Вот тогда, как осадок, чужое наречье, акценты,
но не – память на слово, черника буквы, туман
или порнуха в жестком, то что новом свете
подано на вчера – съедено – книги и дети. Обман
мы будем нежить, пока в Броуне не столкнемся, то есть
до конца вялых тел, разбросанных: по бумаге —
на дюймы, по частному времени – на подлость,
и – извини – ИКС знает на сколько – в ночной нашей влаге.
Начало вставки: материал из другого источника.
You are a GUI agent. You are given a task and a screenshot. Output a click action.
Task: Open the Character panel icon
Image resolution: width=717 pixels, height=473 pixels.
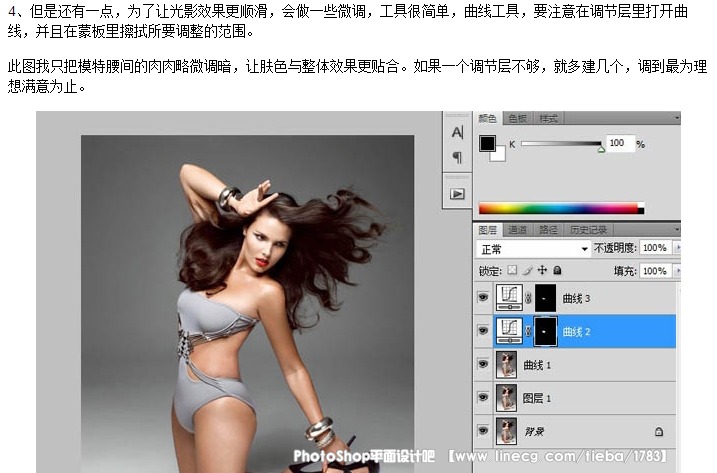pos(457,132)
«Не позволив себе умереть от жажды…»
Не позволив себе умереть от жажды,
мы научились жить, что однажды
нам позволит присесть на иглу или
лечь в постель с нежеланным. Мы забыли,
как учились забвенью, играя в кости
над чужой могилой, поганой злости
не имея в активе и сленг о разном
размешав с портовым вином. Заразно
поминать чертей, а иначе проще —
это значит скучнее (в значении – площе).
Только я – не сторонник дрянной идеи,
что садовник когда-нибудь нас нагреет —
это значит, что мне отвечать не надо
за вас, как евнуху, что помада
на губах моих – только знак отличья
от хозяйки ея, что все неприличья
ситуации нашей увидит пастор, а
не я, что воскликнув «Fast!», я
не пожалею ни о грядущем,
ни об ушедшем, что в минувшем
не оставлю себя и вас
– на волоске, что ослепший глаз
мог сохранять память пространству,
но предпочел предаваться пьянству.
«Так, наверное, и решают с обретением счастья…»
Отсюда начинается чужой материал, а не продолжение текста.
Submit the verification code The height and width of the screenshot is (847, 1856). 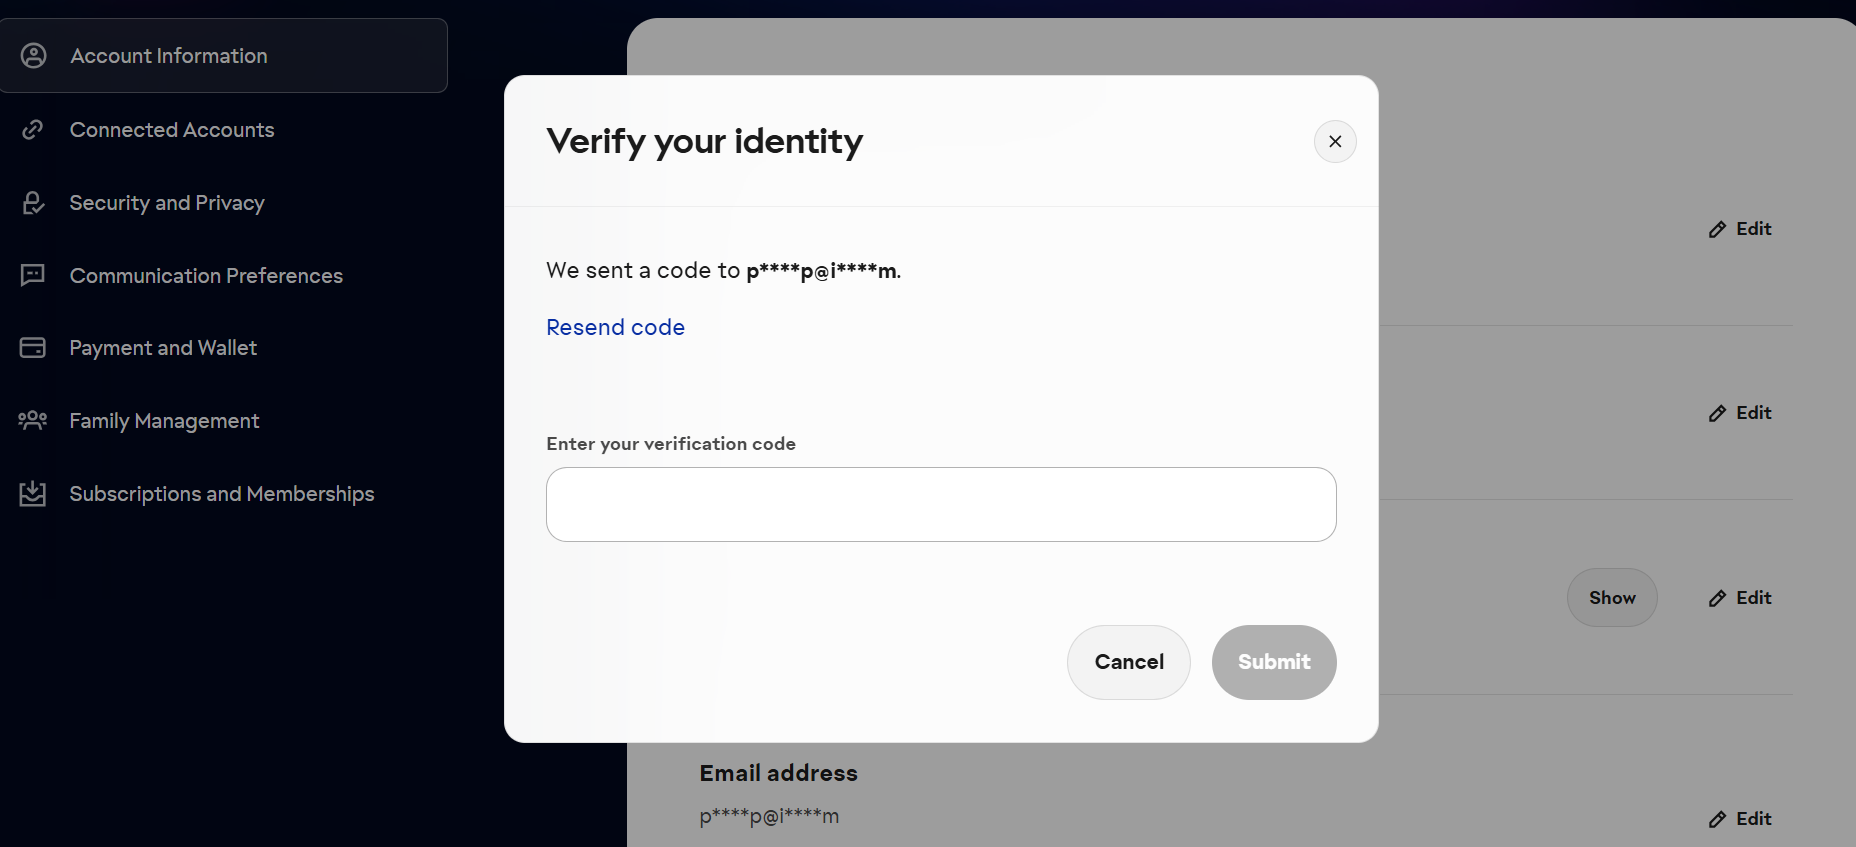pos(1274,662)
Так, наверное, и решают с обретением счастья:
фанатики – в Мекку, в Ершалаим. Прочие
– к мягким рукам и теплым телам ластясь,
обрящут все то, что первые опорочили.
Время – открыто всем входящим,
но мне – несвойственна вера слову:
то ли от того, что – видел – змеи плачут,
то ли от того, что ознобу
ветер лишь добавляет в этой
пустыне, из которой
два выхода: первый – с белой
горячкой, а тот, что второй – с Торой.
Так точно, мой женораль, нас завершит омега,
устав от русского английского. Телега,
когда мы будем падать на Этну снегом,
отскрипит по закону свободу от бега.
«В гостиной твоей – так мало всегда вещей, что…»
В гостиной твоей – так мало всегда вещей, что
любой из припавших к тебе – ее понимал, как матч
футбольный: то кричался с эхом, то
озирался в поиске зрителя (соперника). Мяч
жмурился в словах и артиклях раннего утра. Тлен —
вечерний спич перезабытых гостями вещей,
но упрямства у времени, как у муллы – только крен
за грядущее время стал зримее и прочней.
Тонкая золотинка у твоей руки
отныне отдана зною Невады, whist костей
гостиной – все, что от нас. Трухи
посреди – свободное место для лопастей
картавой птицы, рухнувшей тебя туда,
где пускают корни сквозь деревянный газ.
От такого опыта и передозов – крысы дохнут, вода
кончается у самолетных касс.
«Продинамив ночь правой – просыпаюсь с левой…»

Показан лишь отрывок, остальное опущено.